Thousands of volunteers in the Michigan Department of Transportation (MDOT) program will be picking up litter along highway roadsides from Saturday, September 26 through Sunday, October 4.
In accordance with Governor Whitmer’s recent executive order, MDOT requires all Adopt-A-Highway volunteers to wear a mask outdoors when they are unable to consistently maintain a distance of 6 feet or more from individuals who are not members of their household.
There are normally three scheduled Adopt-A-Highway pickups each year – one each in the spring, summer and fall. A spring pickup period was canceled this year due to coronavirus concerns.
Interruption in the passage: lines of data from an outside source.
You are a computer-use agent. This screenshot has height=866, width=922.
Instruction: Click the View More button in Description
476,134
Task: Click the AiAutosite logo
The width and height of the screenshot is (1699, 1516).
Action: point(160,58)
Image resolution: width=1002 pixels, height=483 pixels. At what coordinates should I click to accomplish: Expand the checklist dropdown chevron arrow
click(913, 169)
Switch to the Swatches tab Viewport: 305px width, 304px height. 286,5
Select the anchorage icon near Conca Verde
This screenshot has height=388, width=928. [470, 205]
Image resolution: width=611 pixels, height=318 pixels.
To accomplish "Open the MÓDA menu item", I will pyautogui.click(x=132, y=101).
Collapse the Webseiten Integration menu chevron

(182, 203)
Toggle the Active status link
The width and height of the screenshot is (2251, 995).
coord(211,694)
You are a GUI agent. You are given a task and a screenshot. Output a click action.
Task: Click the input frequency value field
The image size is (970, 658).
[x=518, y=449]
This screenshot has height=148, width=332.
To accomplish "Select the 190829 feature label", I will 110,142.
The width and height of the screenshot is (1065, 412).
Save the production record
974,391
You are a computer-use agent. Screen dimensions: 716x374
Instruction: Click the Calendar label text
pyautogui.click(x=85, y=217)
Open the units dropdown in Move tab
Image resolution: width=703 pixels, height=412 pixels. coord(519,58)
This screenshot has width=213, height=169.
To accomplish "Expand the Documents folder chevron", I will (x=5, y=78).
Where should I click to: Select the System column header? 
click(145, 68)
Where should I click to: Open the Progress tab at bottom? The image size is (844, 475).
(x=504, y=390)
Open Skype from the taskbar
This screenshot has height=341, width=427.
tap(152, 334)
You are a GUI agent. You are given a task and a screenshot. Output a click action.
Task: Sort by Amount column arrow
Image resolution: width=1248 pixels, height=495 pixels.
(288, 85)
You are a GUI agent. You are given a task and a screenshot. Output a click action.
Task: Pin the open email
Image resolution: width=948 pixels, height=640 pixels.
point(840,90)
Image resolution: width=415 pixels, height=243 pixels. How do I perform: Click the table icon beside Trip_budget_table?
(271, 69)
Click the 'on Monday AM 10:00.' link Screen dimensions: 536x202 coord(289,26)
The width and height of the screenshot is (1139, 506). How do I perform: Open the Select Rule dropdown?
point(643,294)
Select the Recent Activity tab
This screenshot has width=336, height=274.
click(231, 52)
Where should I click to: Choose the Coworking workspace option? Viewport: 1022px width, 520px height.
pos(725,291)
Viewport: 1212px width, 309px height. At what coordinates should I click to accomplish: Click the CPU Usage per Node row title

Every year, Adopt-A-Highway volunteers regularly collect more than 60,000 bags of trash. The program began in 1990 and has grown to involve more than 2,750 groups cleaning 6,300 miles of highway.
Motorists should be on the lookout beginning Saturday for volunteers wearing high-visibility, yellow-green safety vests. MDOT provides free vests and trash bags and arranges to haul away the trash.
Volunteers include members of civic groups, businesses and families. Crew members have to be at least 12 years old and each group must number at least three people. Groups are asked to adopt a section of highway for at least two years; there is no fee to participate.
Adopt-A-Highway volunteer groups are recognized with signs bearing a group’s name posted along stretches of adopted highway.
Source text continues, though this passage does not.